In the coffee photography thread, what did The Systemic Kid use to take the opening shot of the lever instead of 35mm film?

Text provided ::
────────
# Coffee Related Photography



## The Systemic Kid (Nov 23, 2012)

How about a thread for photographs with a coffee related theme?

I'll begin by offering this - rare glimpse of some sunlight lighting up the lever. Should have gone the extra mile and taken the shot on 35mm but the light was fleeting and the phone was to hand.


----------



## Rhys (Dec 21, 2014)

Bit 'Art Deco'ish..'


----------



## Stanic (Dec 12, 2015)




----------



## haz_pro (Apr 4, 2013)

Haven't taken any photos for a while, those that I have are over edited (they're from Instagram).


----------



## fatboyslim (Sep 29, 2011)

Mine and @Rhys collaborative coffee set up










I wonder do you recognise your only handy work TSK?


----------



## The Systemic Kid (Nov 23, 2012)

Is it me or is the Speedster giving the EK the come on??


----------



## MildredM (Feb 13, 2017)

Hard to follow ^^^^


----------



## Stanic (Dec 12, 2015)

The Systemic Kid said:


> Is it me or is the Speedster giving the EK the come on??


with the water wand turned like that..it's definitely looking for some long infusions


----------



## kennyboy993 (Jan 23, 2017)

Speedster and ek43, sun shining through the windows, hasbean and union at the ready - enough for a forum ban in my books


----------



## Mrboots2u (May 10, 2013)

I don't have a shiny machine anymore , so my contributions to this thread will probably be limited to Cafe's


----------



## Rhys (Dec 21, 2014)

Pic nicked from @fatboyslim and edited by me..










Going to have to get my camera out now and take some pics.. Which means having to make lots of coffee.. I think I can cope (although I may not be able to drink all of of it..)
────────
Dataset records ::
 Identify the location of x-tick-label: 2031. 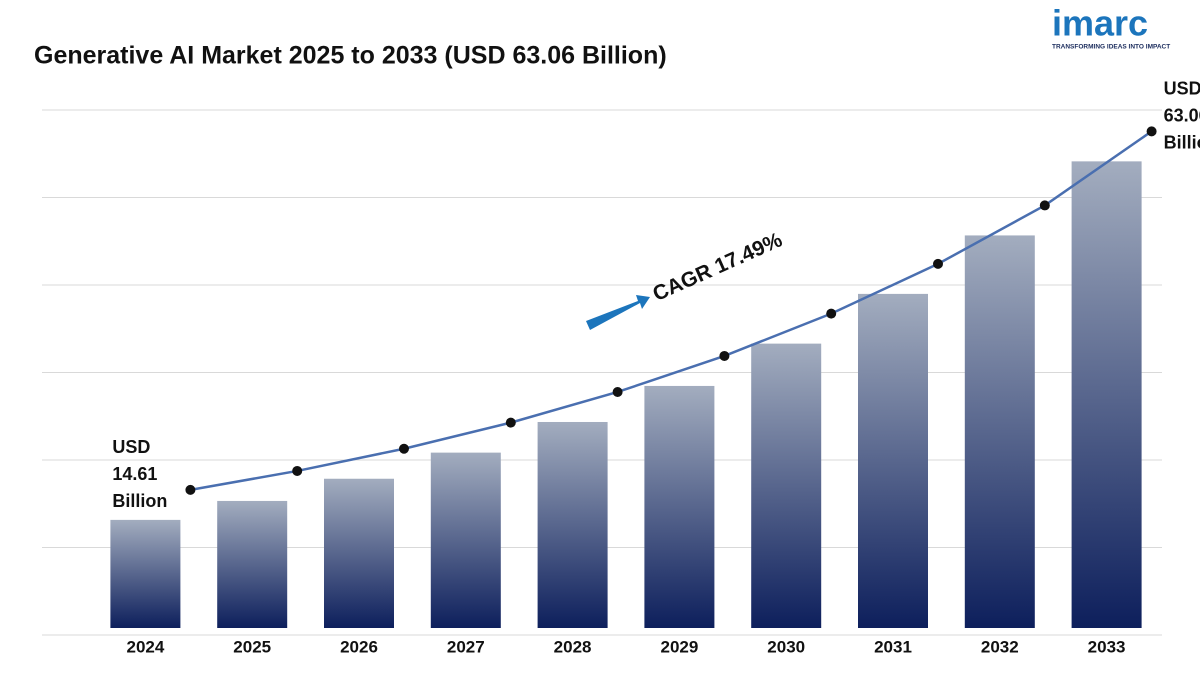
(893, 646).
────────
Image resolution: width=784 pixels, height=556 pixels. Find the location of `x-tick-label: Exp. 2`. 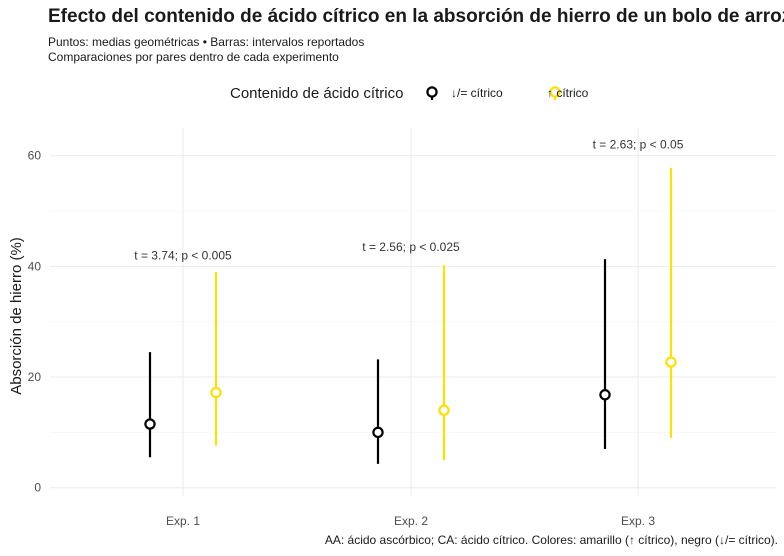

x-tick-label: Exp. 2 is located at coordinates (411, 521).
────────
Response area :: The phone.